On Monday and Tuesday, demonstrators threw firebombs at police officers and torched property, cars and London city buses. In Tottenham, where the violence started Saturday night, rioters smashed store windows and burned buildings to the ground.
Rioting and looting has been continuing in the British capital since the weekend, when angry citizens of Tottenham marched to police headquarters to protest the fatal shooting of 29-year-old Mark Duggan. The anarchy then spread to Hackney, Peckham and Lewisham on Monday afternoon and by night-fall reached the neighborhoods of Ealing, Camden and Croydon.
Nearly 800 people have been arrested in London at last report.
In what police and the British media have called a "copycat riot," gangs of masked youths began looting retail shops in the center of Birmingham Monday night, and the new Bull Ring shopping complex was attacked.
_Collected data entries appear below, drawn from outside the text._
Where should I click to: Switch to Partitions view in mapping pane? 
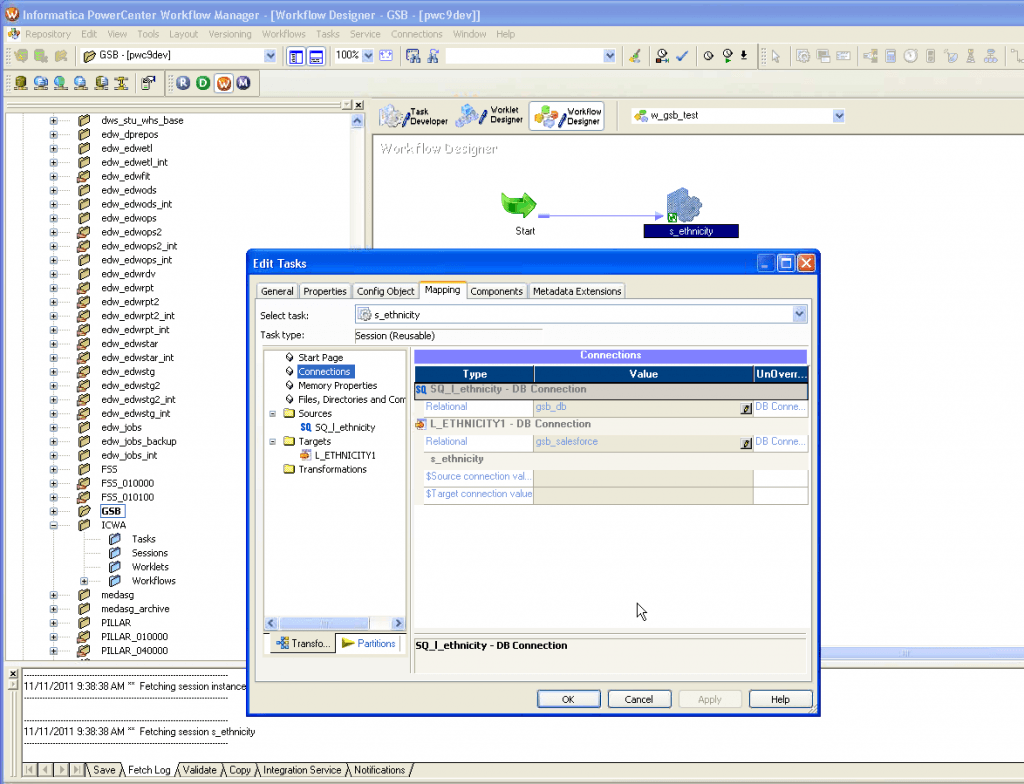click(x=369, y=644)
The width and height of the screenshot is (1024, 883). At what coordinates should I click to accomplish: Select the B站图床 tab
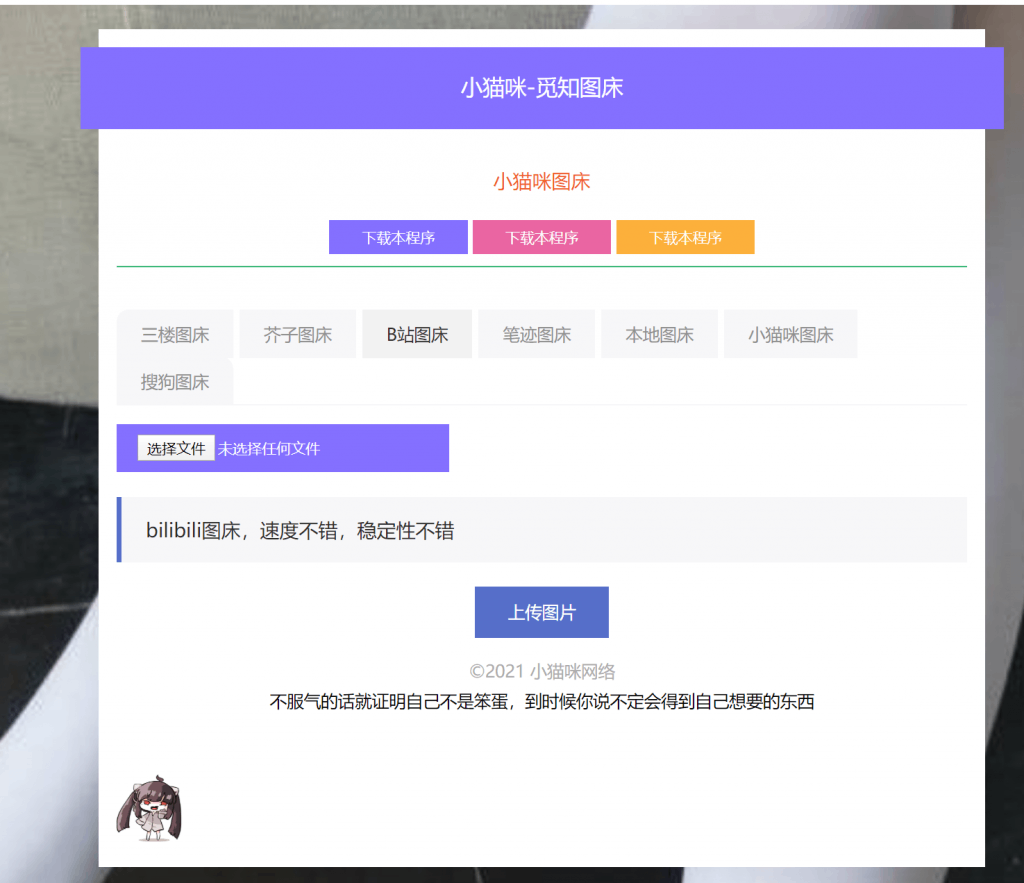416,333
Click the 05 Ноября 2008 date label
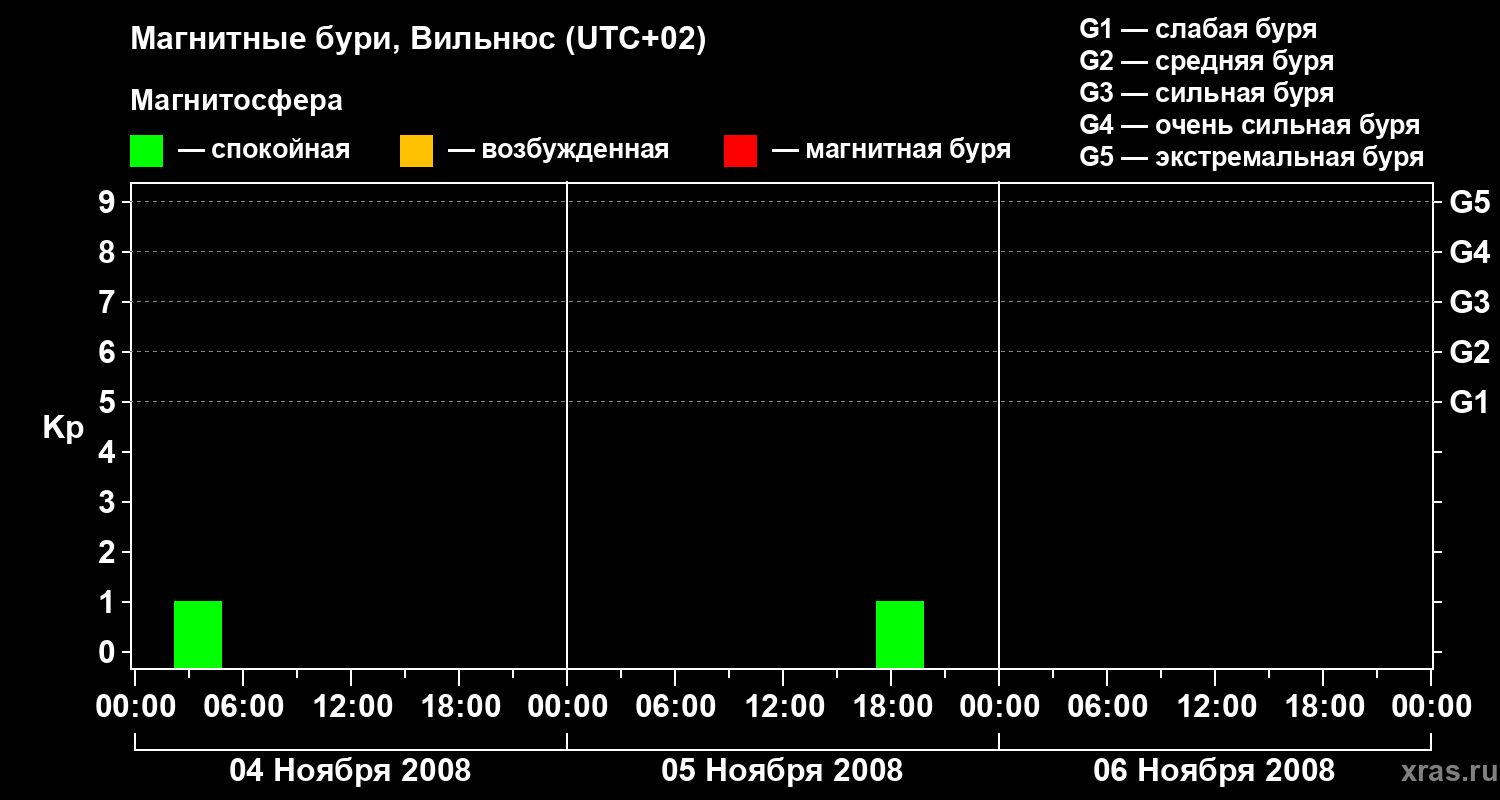Screen dimensions: 1500x800 782,770
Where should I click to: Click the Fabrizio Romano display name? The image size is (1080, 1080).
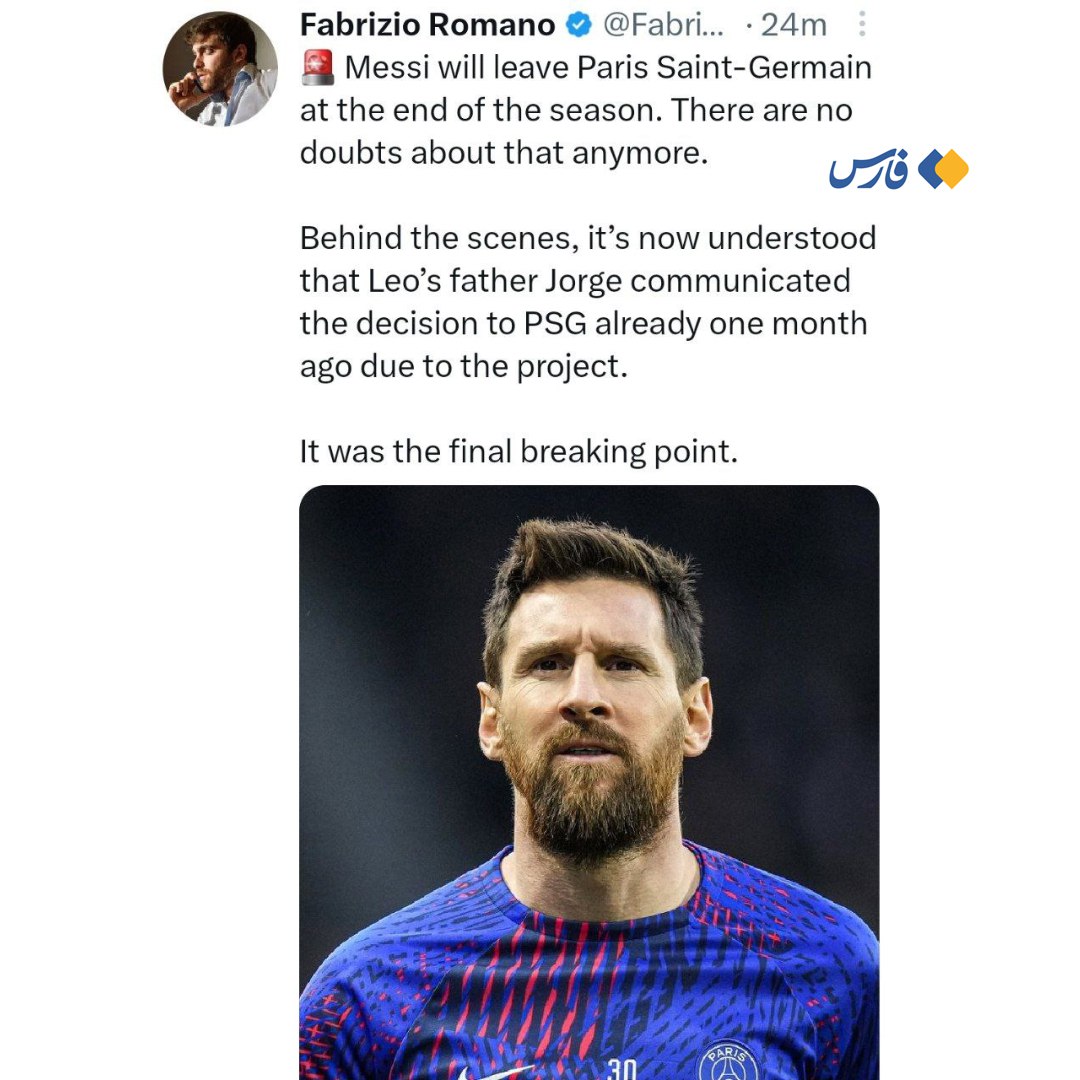(x=428, y=25)
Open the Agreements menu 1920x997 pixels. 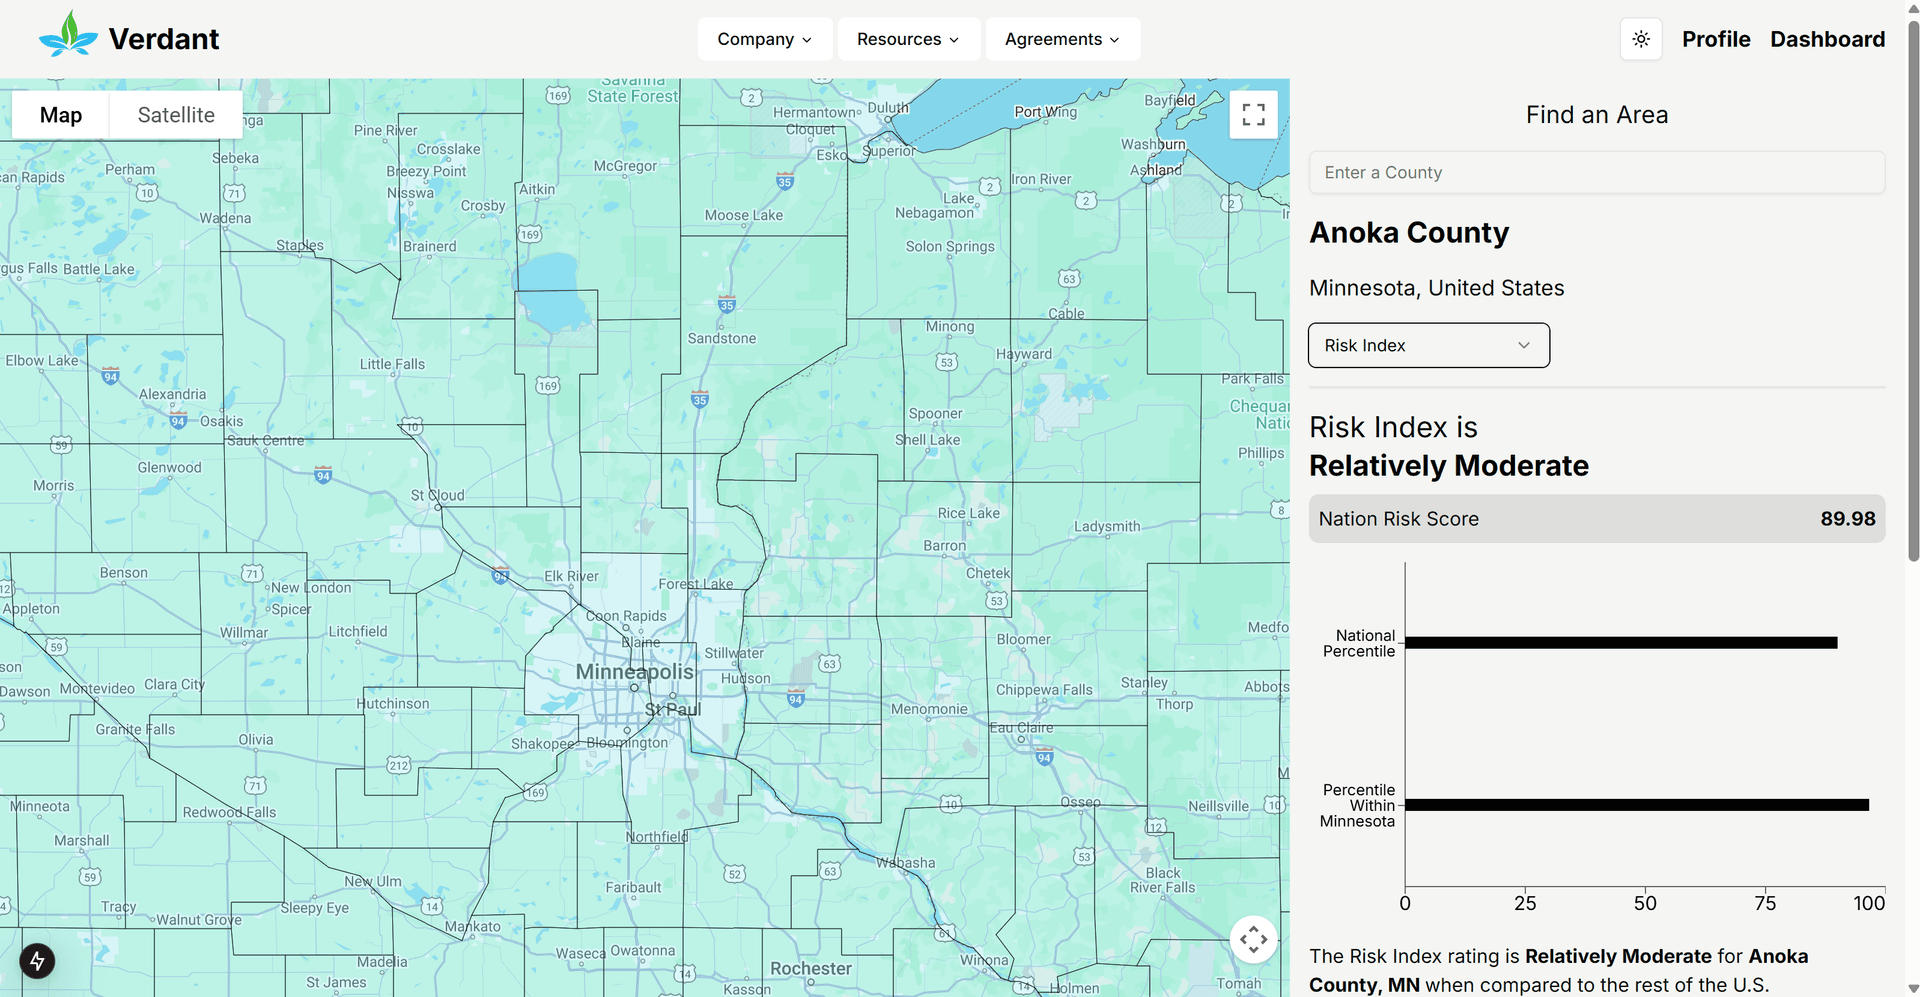tap(1062, 39)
The violence continued into Tuesday, and 150 people have been arrested in the Midlands city, while 13 were hospitalized.
In Liverpool, police reported a "number of isolated outbreaks of disorder," including the familiar trademarks of the London rioters, namely burning cars and broken windows.
Liverpool is traditionally a working-class city, with a similar reputation as the tough, blue-collar Tottenham, where the riots began Saturday evening. Witnesses are detailing incidents of violence and destruction mirroring what has been happening in London for the past few days.
By Tuesday evening, rioting and looting had hit the cities of Nottingham, Bristol, Gloucestershire, West Bromwich, Wolverhampton, Salford and Manchester.